You probably know that Mitt Romney is trying to reinvigorate his campaign. The new strategy is supposedly to project what Romney would do if elected. Instead of talking down the Other Guy he is going to come clean on his Big Plans.
I will bravely predict here and now he will do no such thing. In our current political environment no presidential candidate can afford to talk about Big Plans in a candid or courageous way.
It’s a staple of presidential campaigns that pundits urge candidates to offer sweeping and detailed plans to clean up our problems. In recent days David Brooks and Tom Friedman, two commentators I greatly respect, have expressed great frustration that Obama has offered nothing so grandiose. Brooks wants him to explain how he will lower American debt and reform Medicare, while Friedman wants him to offer a plan to rejuvenate our economy, fight global warming, and rebuild our infrastructure along green lines.
I’m all in on wanting such plans, as these are genuine and deep problems. I know, however (as these pundits surely do too), that no sane American politician would offer such plans. It’s all pain and no gain in our political environment. The details would be seized on, distorted and treated as if they represented a deliberate assault on American virtue.
Don’t believe me? Think of the caliber of debate on Obamacare. Death panels, anyone? Government takeover?
Or consider Paul Ryan’s plan to reform Medicare. It’s been reduced to a single word: “vouchers.”
It might be worthwhile to offer grand plans if they would be met by counter-proposals leading to a legislative process and a bipartisan compromise. That’s simply not going to happen. The last thing Republicans want to do is offer an alternative to Obamacare, and the last thing Democrats want to do is spell out how to reform Medicare. No, wait, the truly last thing either party wants to do is to offer a concrete proposal for dealing with debt and deficits. (No, Ryan hasn’t. Not until he tells us where the cuts will go and which tax deductions will disappear.) Neither party wants to offer such specificity on plans that will surely include pain.

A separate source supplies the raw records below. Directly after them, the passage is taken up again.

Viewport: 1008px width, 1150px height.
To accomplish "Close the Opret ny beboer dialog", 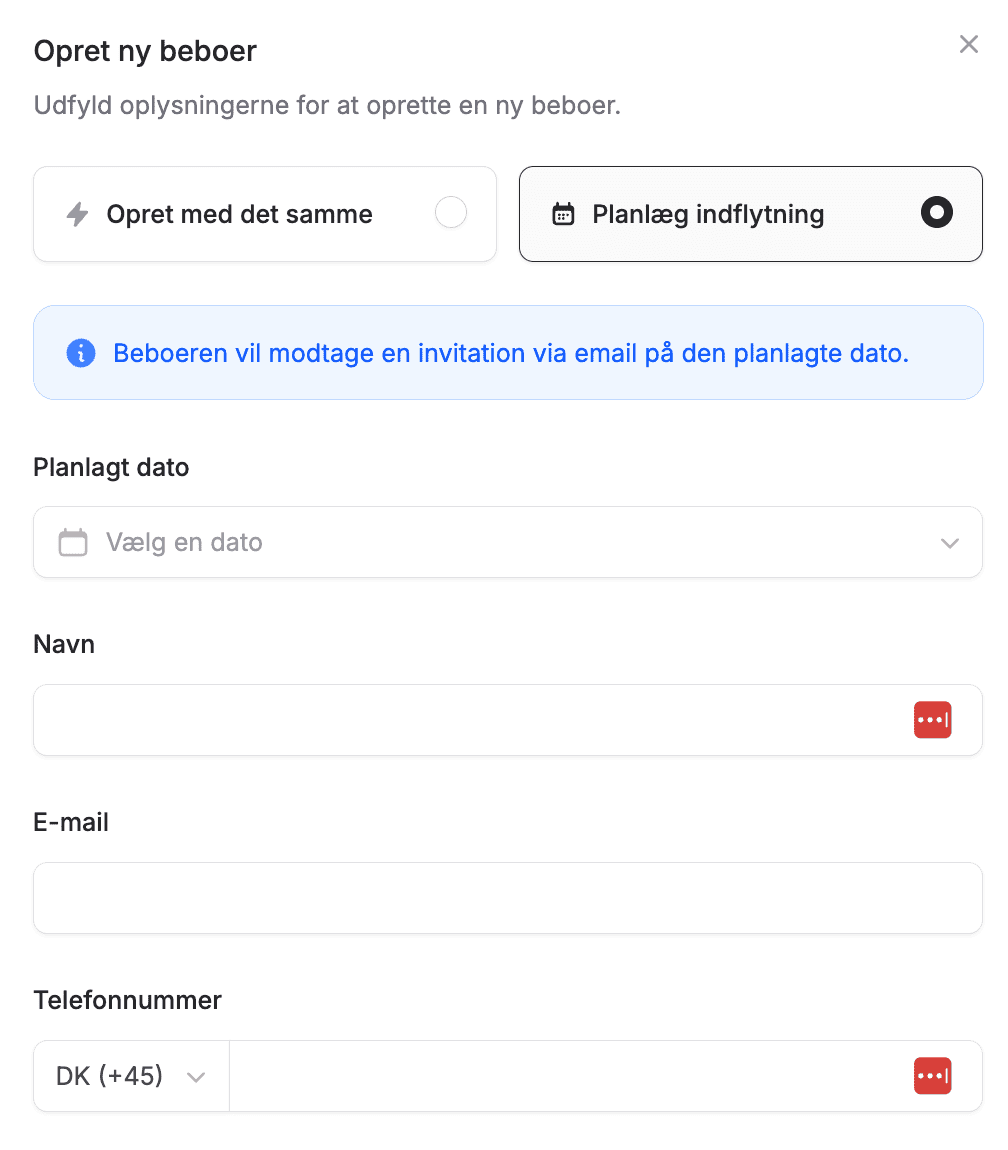I will coord(968,45).
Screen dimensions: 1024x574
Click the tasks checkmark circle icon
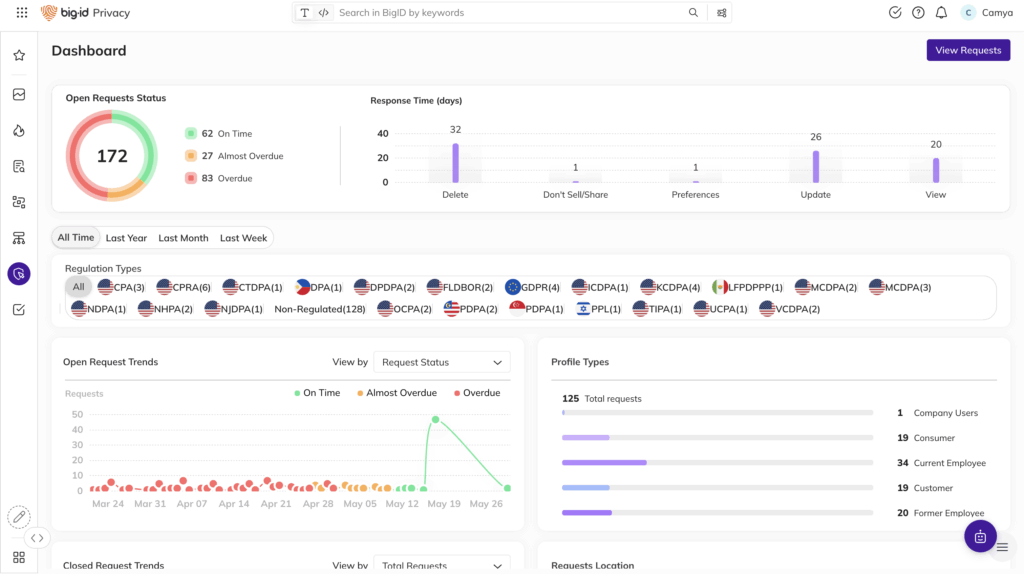(895, 13)
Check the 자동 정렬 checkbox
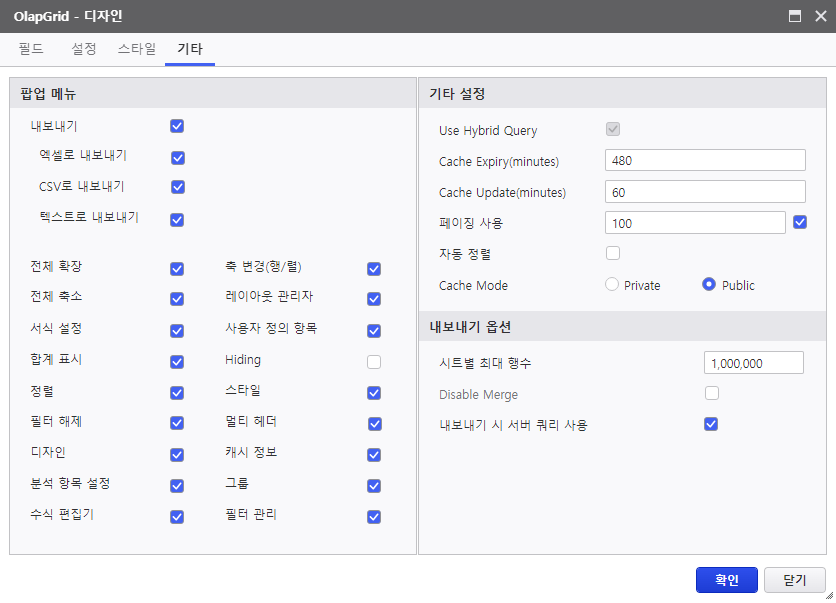 (x=613, y=253)
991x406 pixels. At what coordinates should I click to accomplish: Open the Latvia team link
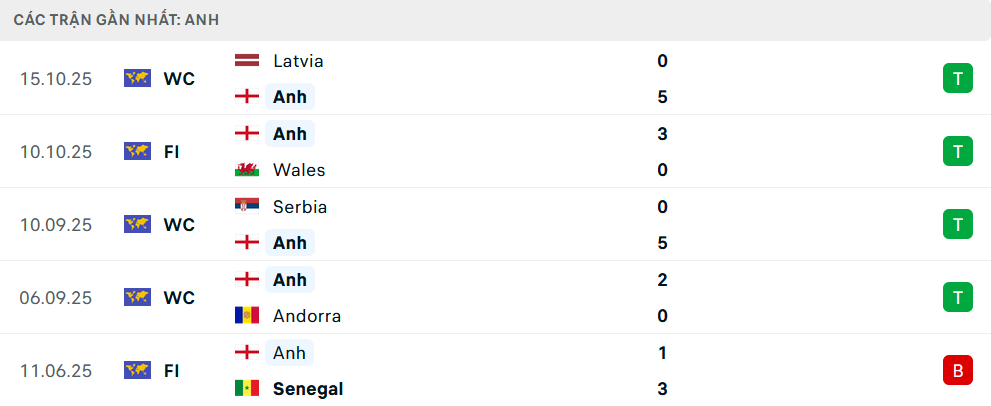tap(298, 61)
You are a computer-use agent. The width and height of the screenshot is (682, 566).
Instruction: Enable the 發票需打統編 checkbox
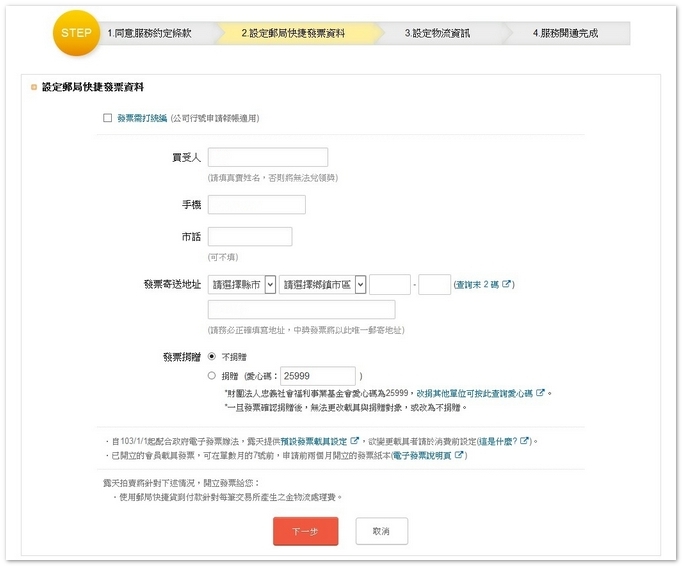tap(108, 118)
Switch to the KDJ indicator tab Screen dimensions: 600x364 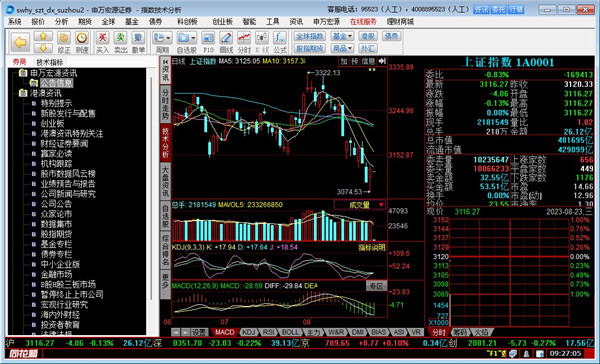coord(249,332)
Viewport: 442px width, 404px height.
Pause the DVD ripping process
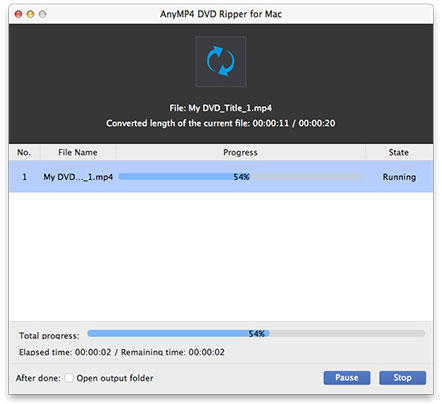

Now, it’s nice to blame the political process, the political parties, and the politicians for this state of affairs. Surely at some point, however, we have to blame ourselves. We the American people–and I think this applies to all of us–have developed an inordinate fondness for dessert without vegetables, and for bumper sticker attacks on the people we disagree with. We punish politicians who spell things out. We prefer to talk in slogans. So for the foreseeable future, we are stuck with muddling through.